In this single-center, prospective study, patients with new-onset systemic JIA with an unsatisfactory response to nonsteroidal antiinflammatory drugs received rIL-1Ra monotherapy according to a treat-to-target strategy. Patients with an incomplete response to 2 mg/kg rIL-1Ra subsequently received 4 mg/kg rIL-1Ra or additional prednisolone, or switched to alternative therapy. For patients in whom inactive disease was achieved, rIL-1Ra was tapered after 3 months and subsequently stopped.

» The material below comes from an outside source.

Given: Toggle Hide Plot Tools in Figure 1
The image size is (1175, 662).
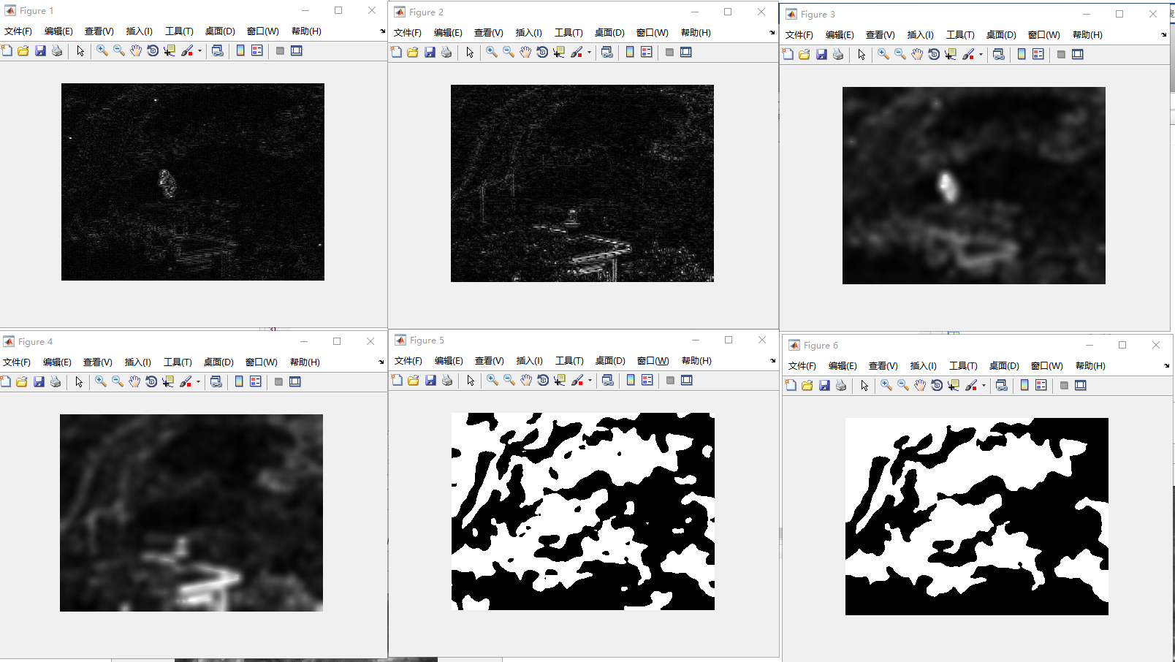Looking at the screenshot, I should (280, 50).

Forty-two patients, including 12 who had no arthritis at disease onset, were followed up for a median of 5.8 years. The median time to achieve inactive disease was 33 days. At 1 year, 76% had inactive disease, and 52% had inactive disease while not receiving medication. High neutrophil counts at baseline and a complete response after 1 month of rIL-1Ra were highly associated with inactive disease at 1 year. After 5 years of follow-up, 96% of the patients included had inactive disease, and 75% had inactive disease while not receiving medication. Articular or extraarticular damage was reported in <5%, and only 33% of the patients received glucocorticoids. Treatment with rIL-1Ra was equally effective in systemic JIA patients without arthritis at disease onset.


Treatment to target, starting with first-line, short-course monotherapy with rIL-1Ra, is a highly efficacious strategy to induce and sustain inactive disease and to prevent disease- and glucocorticoid-related damage in systemic JIA.